I apologize in advance if this is not serious enough for this subreddit, but I'm doing some research for a short horror story set in the beginning of the 14th century featuring a Templar as the main charcater. I'm trying to stay away from sensationalism, but I'd like to play with a fantasy element that has a solid root in historical sources. I'll apreciate any information on this topic.
Thank you very much for your time
I will be using a book of the Italian historian Barbara Frale, who is as of currently a researcher at the Vatican Secret Archive, "I Templari", "The Templars", Il Mulino, Bologna, 2007. I am not aware if this text has been translated in another language than Italian.

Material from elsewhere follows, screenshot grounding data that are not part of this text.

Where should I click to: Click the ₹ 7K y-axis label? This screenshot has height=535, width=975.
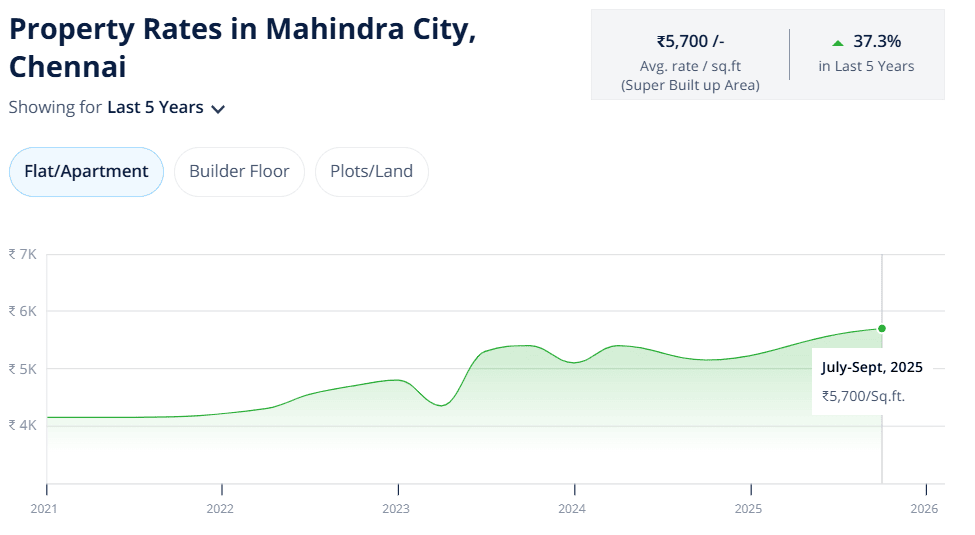click(x=22, y=254)

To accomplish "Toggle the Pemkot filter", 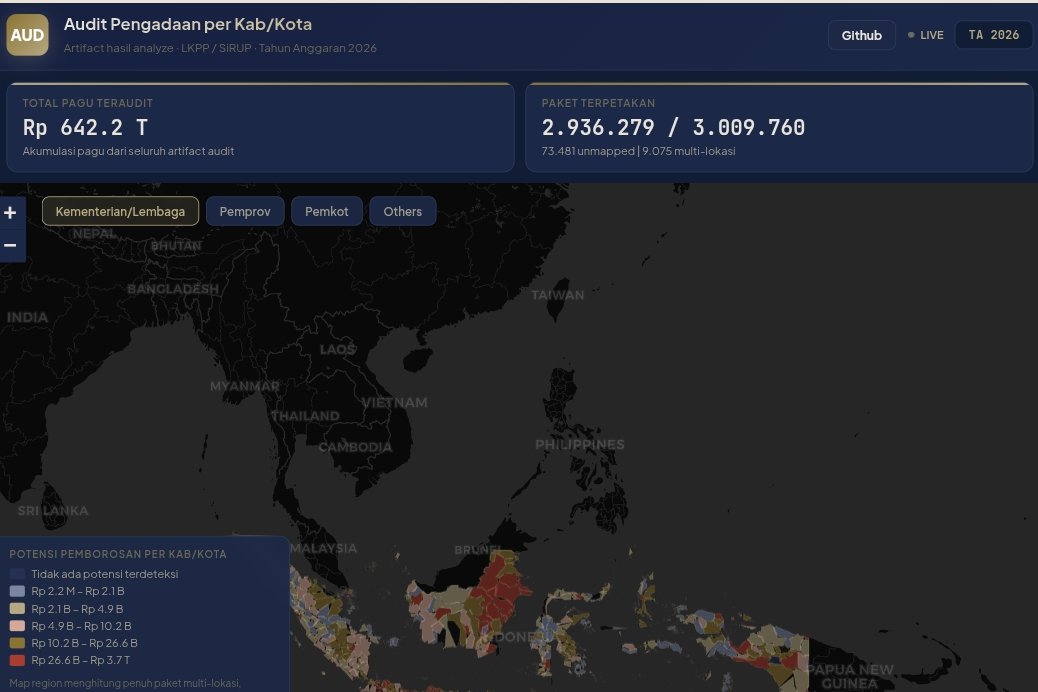I will [x=327, y=211].
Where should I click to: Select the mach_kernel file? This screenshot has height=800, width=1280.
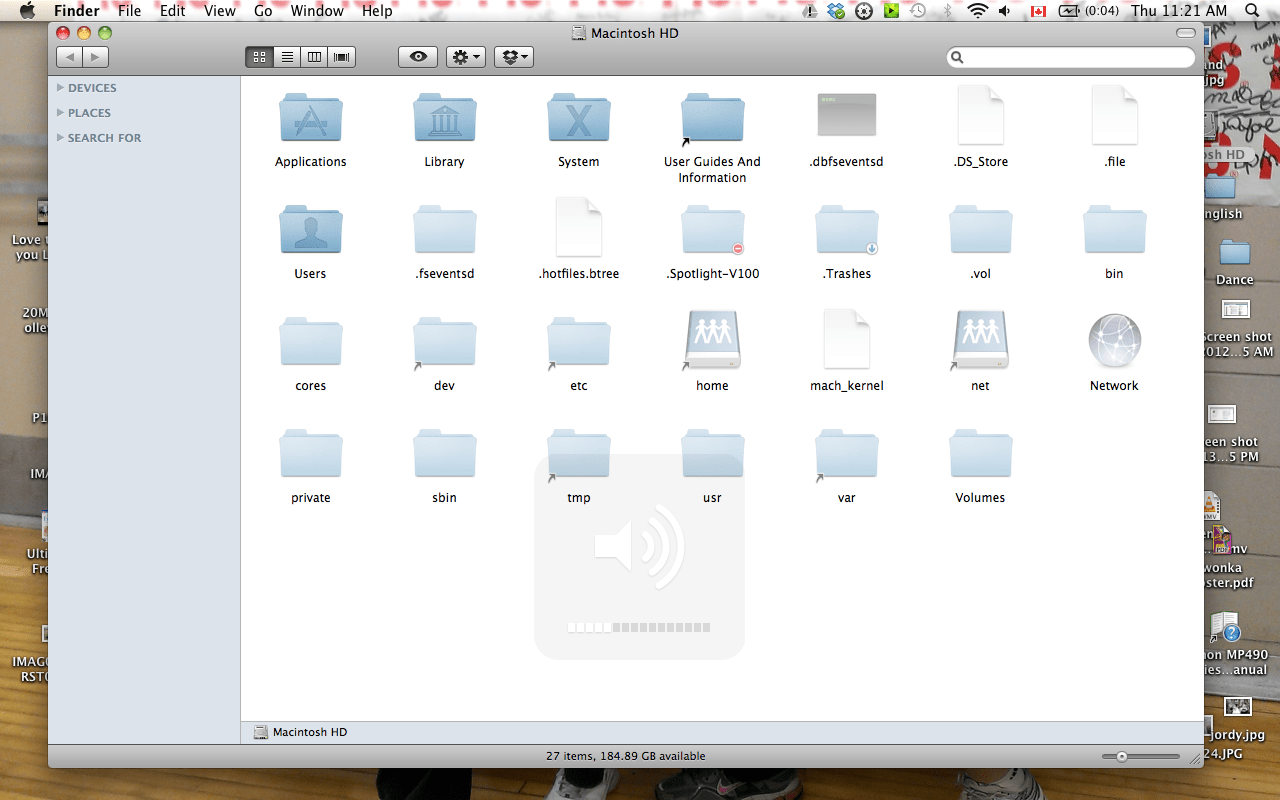coord(846,340)
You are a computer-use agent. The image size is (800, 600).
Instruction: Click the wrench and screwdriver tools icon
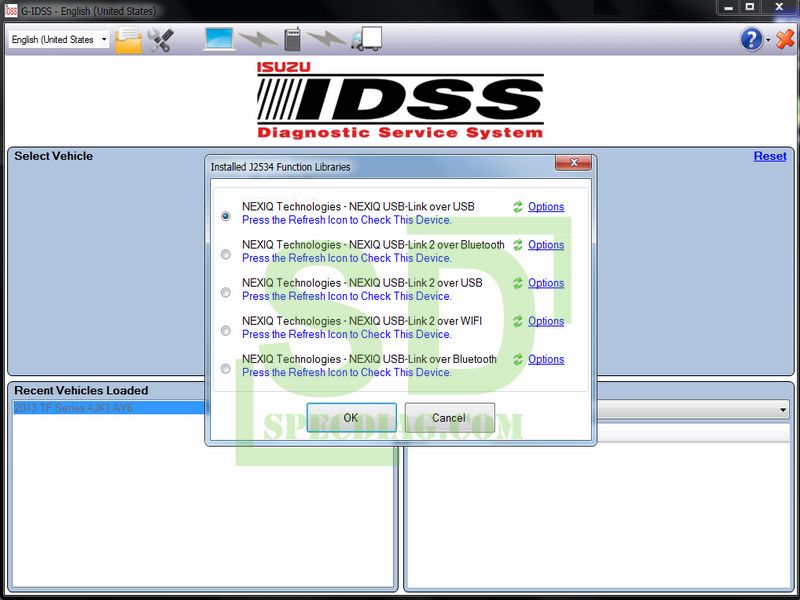pyautogui.click(x=160, y=40)
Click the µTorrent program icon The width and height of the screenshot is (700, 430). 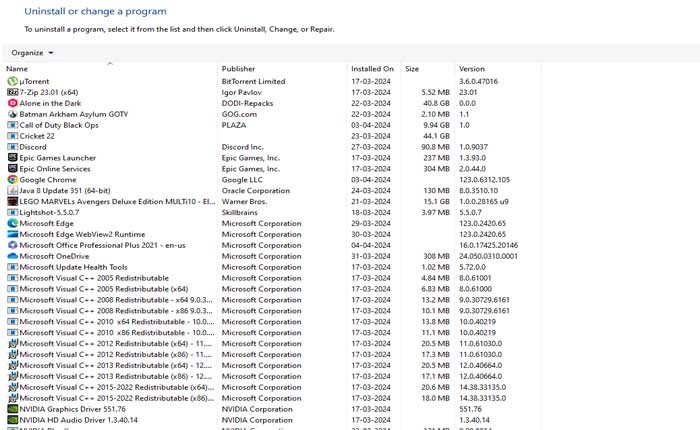pyautogui.click(x=12, y=81)
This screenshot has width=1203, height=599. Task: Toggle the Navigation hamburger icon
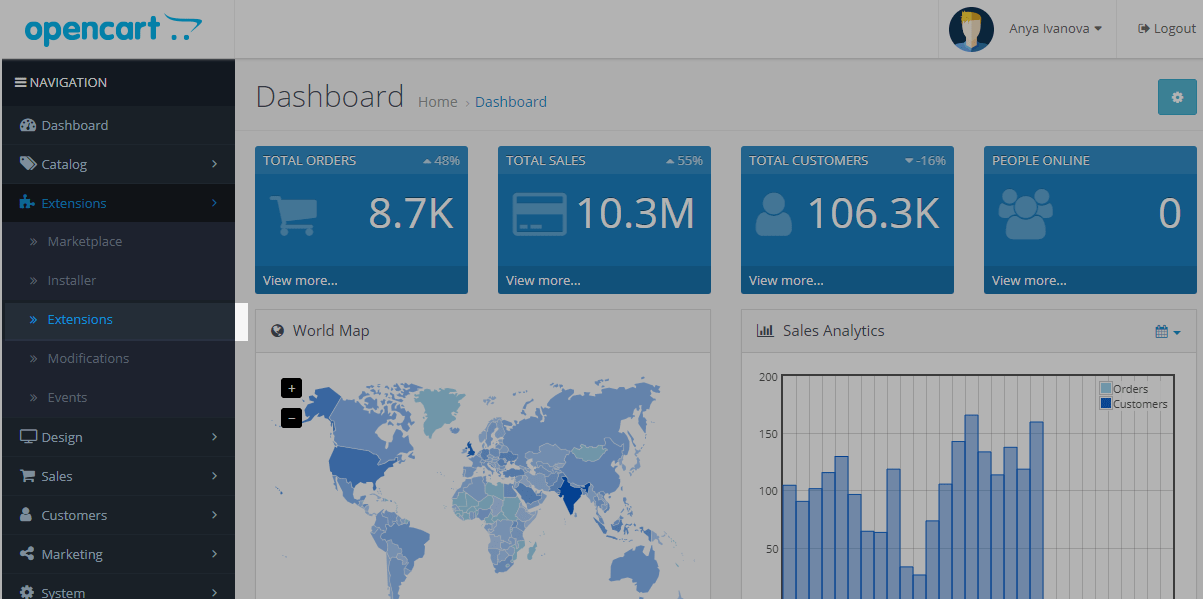(x=20, y=83)
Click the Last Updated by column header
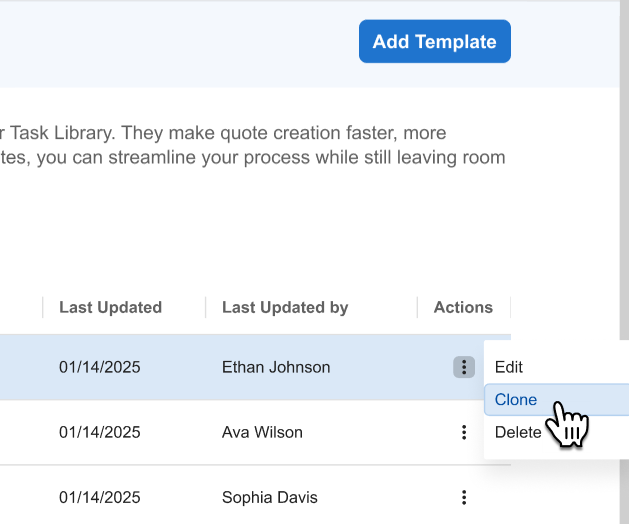The width and height of the screenshot is (629, 524). click(285, 307)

As it seems, most occult and supernatural connections which have been made with the Templars are result of myth and falsehood. I will elaborate.
The first and foremost is the alleged connection with the Baphomet, believed to have been a sort of idol or statue which was venerated instead of Christ. XIX century orientalist Joseph von Hammer-Purgstall claimed that the Baphomet was the idol of a calf obtained by the interpretation of a certain hieroglyph which would read "Bahumid", thus linking them with ancient Egyptian magic and sorcery and the secrets of the Pyramids. To be thorough, the term "Baphomet" appeared in the documents of the trial of the Templars in Carcassonne of 1307, alongside to the word "Yalla", as some inquisitors and officials wanted to fabricate a charge of heresy and apostasy, since they had either started occult practices or converted themselves to Islam. The latter appears to be the most plausible, since both Baphomet and Yalla look like mangled terms for Muhammad and Allah, but as Muslim teachings go, it is not possible to represent the face of the prophet and thus the presence of statues and idols of Muhammad was very, very unlikely.
A document from 1308, the "Chinon parchment", recounts a series of witnesses and accusations made by pope Clement V himself. 2 out of 1.114 testimonies have the word baffomettum in them, and 1.061 Templars out of 1.114 claimed that were no idols of any sort within the Order (as a clarification, most of these Templars were stationed in Europed and worked as either labourers or clerks in the many establishments owned by the Order). It must be said that by the time of the trial the Order had become very decadent and plagued by ill customs (some postulate that some French Cathars may have joined it and also the Hospitallers to escape excommunication), but pope Clement V absolved them of all charges in the same year.
There can be made a division between the history of the Templars (which ends 1314, when the Order stops working as a religious entity) and Templarism (which is the collection of myths built around them and after that date). During the Englightenment, the myth around them had two declinations: those who saw in them the forefathers of truth, reason and freedom of worship just like the many secret societies of that time (ironically, Adam Weishaupt's Illuminaty started in the late 1700s as an association of intellectuals and scholars, hidden away from censorship and repression), but also as the first sympton the the decay and derangement that these same ideals would eventually bring, corrupting both moral and religious principles.
In 1818 Hammer-Purgstell published his Mysterium Baphometis revelatum, ("Discovery of the Mystery of Baphomet), claiming they were secret continuators of the Early Christian Gnostic sect of the Ophites shifting the etymology of the word Baphomet to Greek, a theory already proposed by librarian Cristoph Friederich Nicolai who knew the strife brough by these Gnostics to the early Christology and theology. This thesis was already circulating in Europe since the latter century, summarized in Gotthold Ephraim Lessing's 1778 " Apologie oder Schutzschrift für die vernünftigen Verehrer Gottes ("An apology for, or some words in defense of, reasoning worshipers of God"), an unpublished volume of Hermann Samuel Reimarus which negated the divinity of Christ and saw him just a political leader of the Jews.
These writings and theories were born of the cultural and intellectual position of anti-Catholicism, made by scholars of languages, philosphy and antiquities, placed in an effort for the construction of free of the dogmas of the Church.
The latest mythography around the Templars as keepers of an original truth of the Christendom does come from the books and novels published between the 1980s and 1990s, first the book The Holy Blood and the Holy Grail, written by Michael Bagent, Richard Leigh and Henry Lincoln in 1982 and of course, Dan Brown's Da Vinci's Code, which capitalized on this new "shape of Jesus" as more human and less ethereal.
However, in 1945 near Nag-Hammadi in Egypt a whole library of Gnostic texts has been found (they have been translated and are readily available), which has indicated the source for this later aforementioned myth building. Templars and Gnostics could not have warded the secret of Jesus' marriage and birth of his daughter because the Gospel of Philip and the doctrine of these Gnostics preached sexual abstinence and ascetic practices, regarding marriage literally as faeces - garbage needed to survive. Plus, Jesus was not made by flesh, impure and corrupt, but only of divine spirit, disregarding even his death on the cross as a sort of hallucination.
Sorry for the lengthy answer, I hope to have cleared the historical perspective on the matter.